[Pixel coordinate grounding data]
###

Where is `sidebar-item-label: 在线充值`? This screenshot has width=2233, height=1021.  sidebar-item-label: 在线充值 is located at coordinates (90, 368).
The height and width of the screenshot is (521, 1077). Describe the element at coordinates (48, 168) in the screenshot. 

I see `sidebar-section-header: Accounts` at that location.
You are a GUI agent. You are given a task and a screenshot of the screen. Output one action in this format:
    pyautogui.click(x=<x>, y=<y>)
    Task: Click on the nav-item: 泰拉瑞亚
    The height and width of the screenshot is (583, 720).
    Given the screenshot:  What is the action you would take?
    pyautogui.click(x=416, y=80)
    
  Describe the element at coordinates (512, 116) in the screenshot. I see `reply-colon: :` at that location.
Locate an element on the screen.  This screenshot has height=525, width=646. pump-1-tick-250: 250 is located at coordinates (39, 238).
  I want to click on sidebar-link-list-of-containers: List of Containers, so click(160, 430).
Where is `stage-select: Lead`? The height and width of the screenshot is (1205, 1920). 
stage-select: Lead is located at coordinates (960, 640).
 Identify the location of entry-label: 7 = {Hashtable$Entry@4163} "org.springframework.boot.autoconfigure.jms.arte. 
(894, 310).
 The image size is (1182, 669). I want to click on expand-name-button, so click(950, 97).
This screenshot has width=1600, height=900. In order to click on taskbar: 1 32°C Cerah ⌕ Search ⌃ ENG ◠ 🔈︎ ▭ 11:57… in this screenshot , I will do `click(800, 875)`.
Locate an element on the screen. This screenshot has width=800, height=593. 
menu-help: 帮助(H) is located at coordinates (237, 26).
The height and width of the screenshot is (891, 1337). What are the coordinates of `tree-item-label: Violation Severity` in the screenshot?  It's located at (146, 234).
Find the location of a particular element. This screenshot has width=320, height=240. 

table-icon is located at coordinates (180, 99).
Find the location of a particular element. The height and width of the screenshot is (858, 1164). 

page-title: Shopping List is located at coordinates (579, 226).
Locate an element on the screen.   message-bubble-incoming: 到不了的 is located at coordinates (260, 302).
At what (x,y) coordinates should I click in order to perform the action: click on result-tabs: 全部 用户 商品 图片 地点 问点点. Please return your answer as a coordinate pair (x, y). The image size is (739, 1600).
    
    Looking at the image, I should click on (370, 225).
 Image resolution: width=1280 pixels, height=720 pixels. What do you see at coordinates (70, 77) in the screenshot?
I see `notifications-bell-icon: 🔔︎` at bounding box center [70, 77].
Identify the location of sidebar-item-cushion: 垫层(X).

###

> _DIRECTIONS FOR THIS TASK_
Format the lines above as a JSON list of strings, with one string per line and any blank lines left out.

> _EXERCISE OUTPUT_
[
  "Where is `sidebar-item-label: 在线充值`? This screenshot has width=2233, height=1021.  sidebar-item-label: 在线充值 is located at coordinates (90, 368).",
  "The height and width of the screenshot is (521, 1077). Describe the element at coordinates (48, 168) in the screenshot. ",
  "I see `sidebar-section-header: Accounts` at that location.",
  "You are a GUI agent. You are given a task and a screenshot of the screen. Output one action in this format:",
  "    pyautogui.click(x=<x>, y=<y>)",
  "    Task: Click on the nav-item: 泰拉瑞亚",
  "    The height and width of the screenshot is (583, 720).",
  "    Given the screenshot:  What is the action you would take?",
  "    pyautogui.click(x=416, y=80)",
  "  Describe the element at coordinates (512, 116) in the screenshot. I see `reply-colon: :` at that location.",
  "Locate an element on the screen.  This screenshot has height=525, width=646. pump-1-tick-250: 250 is located at coordinates (39, 238).",
  "  I want to click on sidebar-link-list-of-containers: List of Containers, so click(160, 430).",
  "Where is `stage-select: Lead`? The height and width of the screenshot is (1205, 1920). ",
  "stage-select: Lead is located at coordinates (960, 640).",
  " Identify the location of entry-label: 7 = {Hashtable$Entry@4163} \"org.springframework.boot.autoconfigure.jms.arte. ",
  "(894, 310).",
  " The image size is (1182, 669). I want to click on expand-name-button, so click(950, 97).",
  "This screenshot has width=1600, height=900. In order to click on taskbar: 1 32°C Cerah ⌕ Search ⌃ ENG ◠ 🔈︎ ▭ 11:57… in this screenshot , I will do `click(800, 875)`.",
  "Locate an element on the screen. This screenshot has width=800, height=593. ",
  "menu-help: 帮助(H) is located at coordinates (237, 26).",
  "The height and width of the screenshot is (891, 1337). What are the coordinates of `tree-item-label: Violation Severity` in the screenshot?  It's located at (146, 234).",
  "Find the location of a particular element. This screenshot has width=320, height=240. ",
  "table-icon is located at coordinates (180, 99).",
  "Find the location of a particular element. The height and width of the screenshot is (858, 1164). ",
  "page-title: Shopping List is located at coordinates (579, 226).",
  "Locate an element on the screen.   message-bubble-incoming: 到不了的 is located at coordinates (260, 302).",
  "At what (x,y) coordinates should I click in order to perform the action: click on result-tabs: 全部 用户 商品 图片 地点 问点点. Please return your answer as a coordinate pair (x, y). The image size is (739, 1600).",
  "    Looking at the image, I should click on (370, 225).",
  " Image resolution: width=1280 pixels, height=720 pixels. What do you see at coordinates (70, 77) in the screenshot?",
  "I see `notifications-bell-icon: 🔔︎` at bounding box center [70, 77].",
  "Identify the location of sidebar-item-cushion: 垫层(X)."
]